Clearly, the elite prefer inflation, because much of the ultimate cost will fall on the public, not on themselves. But here is where it gets interesting. Lachmann tells us that when the elite is divided, it often cannot get what it wants. Republicans vs. Democrats…conservatives vs. liberals…left vs. right – are the internal divisions so deep that the elite cannot stick together… and stick it to the common man? Tune in tomorrow for more…"
Joel’s Note: "While residential real estate prices continue their downturn, analysts have their noses to the screens monitoring the looming crisis in the $20 trillion commercial real estate market. Here’s the Washington Post: "The initial banking crisis is easing. Another may be around the corner. Commercial real estate could become a problem for midsize banks. Federal authorities still grappling with the banking crisis caused by the collapse of Silicon Valley Bank are already beginning to worry about the next potential bomb to go off in the nation’s financial system.
In the White House, Treasury Department and Federal Reserve, policymakers are examining the potential risks posed by the approximately $20 trillion market for commercial real estate, which some analysts project is heading for a crash over the next two years, according to four people familiar with the matter, who spoke on the condition of anonymity to reflect private conversations."
Bonner Private Research readers will be familiar with this theme… one we’ve covered on and off for the past few months. Here’s Bill, musing just last week…"The banking sector that saw the most growth over the past 10 years was commercial real estate. In the Bubble Epoch, it paid to borrow money at very low interest rates – from banks – in order to buy commercial buildings.
But then, what happened? At first, prices rose nicely and speculators made money. Cometh the Covid Hysteria, however, the bets went bad. Buildings emptied out. And still, 3 years after Trump’s emergency decree, they’re far from back to normal. Our employees in Baltimore, for example, have learned to work from home. They don’t want to come back to the office. And as a result, we have buildings that are half empty…and some that are completely empty.
And BPR investment director, Tom Dyson, from his January report to members…"The entire commercial real estate industry operates at massive leverage. What do owners do when an asset appreciates in value? They borrow more money against it, as the owners of this building must have done. Then, because owners always seek to maximize leverage, any significant fall in property values ensures huge swathes of the industry turns into negative equity.
An article in the San Francisco Chronicle this week reports that San Francisco’s largest landlord, Veritas, has just defaulted on a $448m loan. The loan is secured by a portfolio of 1,734 rent-controlled units in 62 buildings across San Francisco." Here’s another story, from Globe St, published yesterday.
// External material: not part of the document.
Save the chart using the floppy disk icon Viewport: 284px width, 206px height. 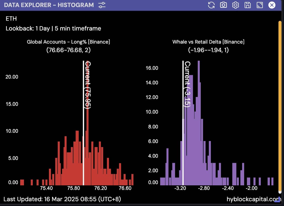pyautogui.click(x=248, y=5)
A company called Chetrit Group from New York is looking to sell a portfolio of 43 buildings in order to pay off a floating rate $481m loan that it can no longer afford.
Are these stories just random misfortunes or are they the tip of an iceberg that hasn’t been revealed yet? I’m inclined to think it’s an iceberg, but we’ll have to wait and see... In San Francisco, office vacancy rates hit 30% for the first quarter of 2023. Back east, meanwhile, brokerage firm Savills calculates that close to 19% of all high-end office space in Manhattan was available for lease in the fourth quarter of 2022, up from just 11.5% in early 2019.
The pandemic sent the kids home to work… now they don’t want to come back. The situation is such that, earlier this week, the world’s sometimes-richest man, Elon Musk called the state of the commercial real estate debt market ‘by far the most serious looming issue.’ Translation: Iceberg ahead!"